Jacqueline du Pré plays Mendelssohn, Granados and Saint-Saëns
In a rare archive that also features Mstislav Rostropovich playing Beethoven
Cast
Jacqueline du Pré — Cellist
Mstislav Rostropovich — Cellist
Program notes
On 1 March 1961, Jacqueline du Pré performed at Wigmore Hall for the first time when she was only sixteen years old. The concert marked the start of a dazzling career, brilliant yet brief, making her one of the most emblematic cellists of the twentieth century. Throughout her career, she collaborated with renowned soloists and friends: Itzhak Perlman, Zubin Mehta, Pinchas Zukerman, and conductor and pianist Daniel Barenboim, whom she married in 1967. She was finally forced to give up her career when she was diagnosed with multiple sclerosis eleven years later, a disease that took her life prematurely on 19 October 1987, at the age of forty-two.

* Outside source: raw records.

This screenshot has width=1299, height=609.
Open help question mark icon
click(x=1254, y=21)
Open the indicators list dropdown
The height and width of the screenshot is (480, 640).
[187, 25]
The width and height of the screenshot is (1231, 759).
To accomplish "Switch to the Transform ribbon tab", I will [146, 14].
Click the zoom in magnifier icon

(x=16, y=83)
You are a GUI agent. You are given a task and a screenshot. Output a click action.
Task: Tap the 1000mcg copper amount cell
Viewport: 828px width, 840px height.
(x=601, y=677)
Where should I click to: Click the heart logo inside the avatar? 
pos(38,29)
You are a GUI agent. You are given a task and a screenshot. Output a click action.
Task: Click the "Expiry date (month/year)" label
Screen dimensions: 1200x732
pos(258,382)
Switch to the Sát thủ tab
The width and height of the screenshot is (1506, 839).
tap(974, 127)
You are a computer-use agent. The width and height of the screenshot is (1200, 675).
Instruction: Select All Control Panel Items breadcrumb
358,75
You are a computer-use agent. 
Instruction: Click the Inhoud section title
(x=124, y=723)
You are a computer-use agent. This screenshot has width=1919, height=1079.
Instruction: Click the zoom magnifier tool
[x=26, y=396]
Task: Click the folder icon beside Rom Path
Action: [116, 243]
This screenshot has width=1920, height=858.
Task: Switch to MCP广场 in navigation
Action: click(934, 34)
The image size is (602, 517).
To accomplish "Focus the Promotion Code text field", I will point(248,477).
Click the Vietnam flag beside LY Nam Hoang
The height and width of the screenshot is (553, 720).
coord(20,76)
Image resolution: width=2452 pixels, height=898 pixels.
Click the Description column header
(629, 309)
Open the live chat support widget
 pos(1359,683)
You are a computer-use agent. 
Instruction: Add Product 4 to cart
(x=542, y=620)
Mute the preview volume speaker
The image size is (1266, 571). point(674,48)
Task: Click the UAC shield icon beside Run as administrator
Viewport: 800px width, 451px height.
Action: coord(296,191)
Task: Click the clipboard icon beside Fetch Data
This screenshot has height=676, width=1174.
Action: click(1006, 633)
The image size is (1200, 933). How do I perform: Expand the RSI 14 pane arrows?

Discover this magnificent archive, recorded a year after her debut. Accompanied on the piano by her mother, she performs Mendelssohn’s Song without words, Op. 109, the only one Mendelssohn did not compose solely for the piano, an arrangement of the ‘Intermezzo’ from Granados’s opera Goeyscas, and Saint-Saëns’s Allegro Appassionato, a masterpiece of the cello repertoire. To conclude this phenomenal program, Mstislav Rostropovic, who was one of her mentors, performs Beethoven’s 12 Variations on “Ein Mädchen oder Weibchen”, the famous aria from Mozart’s Magic Flute.